It seems that everyone's talking about payment security and PCI compliance these days. It's such a crucial factor for organizations because in today's uncertain economy, everyone is being more careful with their money. Businesses won't work with vendors if they feel their funds aren't safe in their hands.
It seems that not only are more people agreeing about the importance of security, they are also coming to an agreement as to how to ensure customer information is protected. An article in the Globe and Mail lists ten ways to tighten payment security, and almost all of them tie into what we believe at VantageB2B - keeping information away from internal systems.
The piece talks about the importance of not storing sensitive information in a way that it can be the victim of a targeted attack. One way to do this is by not storing credit card numbers.

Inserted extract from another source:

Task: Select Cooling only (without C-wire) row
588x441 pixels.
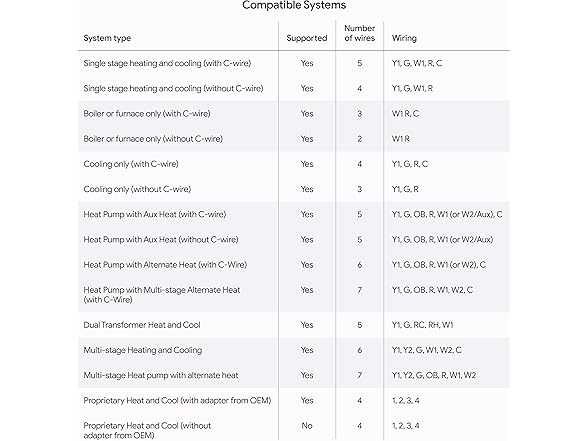Action: 294,189
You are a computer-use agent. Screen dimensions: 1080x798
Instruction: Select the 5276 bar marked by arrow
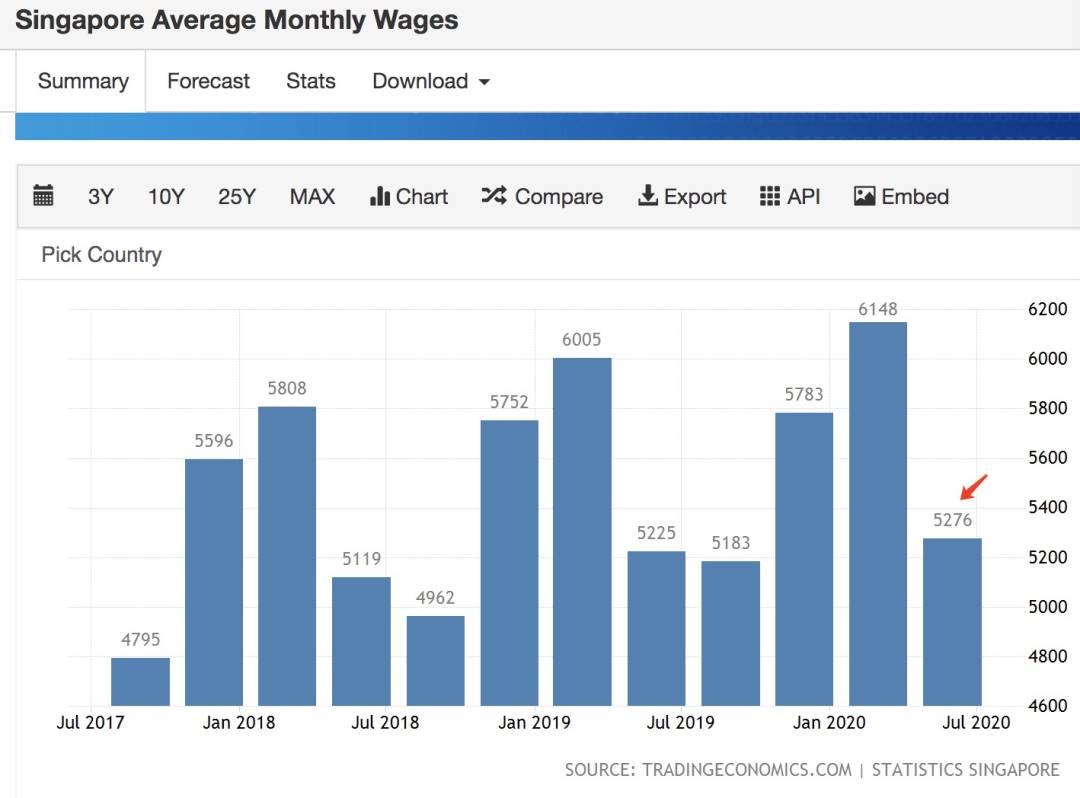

"To avoid one of the biggest PCI compliance risks, do everything in your power to not store credit cards numbers," the article says. "Look for a payments provider whose platform is designed so credit card information is never stored at your business site or directly on your business software."
Tokenization is the ideal solution here. Suppose you are a dealer of business technology systems and your customers are paying with purchasing cards. Don't store that information onsite. It is vulnerable and, if it is compromised, you could suffer from a severe reputational hit that will not only cause you to lose the business of that customer, but likely others as well.
Tokenization will store that information offsite and ensure that it is protected from a targeted attack. This will go a long way toward maintaining PCI compliance.